Sylla, quittant la dictature[2], avait semblé ne vouloir vivre que sous la protection de ses lois mêmes. Mais cette action, qui marqua tant de modération, était elle-même une suite de ses violences. Il avait donné des établissements à quarante-sept légions dans divers endroits de l’Italie. Ces gens-là, dit Appien, regardant leur fortune comme attachée à sa vie, veillaient à sa sûreté et étaient toujours prêts à le secourir ou à le venger[3].

La République devant nécessairement périr, il n’était plus question que de savoir comment et par qui elle devait être abattue[4].

Deux hommes également ambitieux, excepté que l’un ne savait pas aller à son but si directement que l’autre, effacèrent par leur crédit, par leurs exploits, par leurs vertus, tous les autres citoyens : Pompée parut le premier, et César le suivit de près.
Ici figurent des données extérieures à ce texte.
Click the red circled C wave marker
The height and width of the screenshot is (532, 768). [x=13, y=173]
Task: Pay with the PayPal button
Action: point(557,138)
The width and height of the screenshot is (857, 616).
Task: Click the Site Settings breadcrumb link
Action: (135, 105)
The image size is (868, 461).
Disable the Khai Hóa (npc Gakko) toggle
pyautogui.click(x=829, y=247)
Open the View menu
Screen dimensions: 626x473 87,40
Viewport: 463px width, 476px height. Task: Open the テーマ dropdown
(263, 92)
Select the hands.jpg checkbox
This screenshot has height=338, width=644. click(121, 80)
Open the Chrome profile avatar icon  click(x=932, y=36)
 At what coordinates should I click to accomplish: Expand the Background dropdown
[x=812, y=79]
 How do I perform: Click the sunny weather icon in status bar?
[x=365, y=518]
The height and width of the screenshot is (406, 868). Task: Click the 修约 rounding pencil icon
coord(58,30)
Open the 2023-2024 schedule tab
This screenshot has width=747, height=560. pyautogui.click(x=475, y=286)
Pompée, pour s’attirer la faveur, fit casser les lois de Sylla qui bornaient le pouvoir du peuple, et, quand il eut fait à son ambition un sacrifice des lois les plus salutaires de sa patrie, il obtint tout ce qu’il voulut, et la témérité du peuple fut sans bornes à son égard.

Les lois de Rome avaient sagement divisé la puissance publique en un grand nombre de magistratures, qui se soutenaient, s’arrêtaient, et se tempéraient l’une l’autre ; et, comme elles n’avaient toutes qu’un pouvoir borné,

  1. Ce paragraphe, traduit de Cicéron, est en note dans A.
  2. Ce paragraphe n’est point dans A.
  3. On peut voir ce qui arriva après la mort de César. (M.) Inf. ch. XL.
  4. Lettres de Cicéron à Atticus, VII, 5.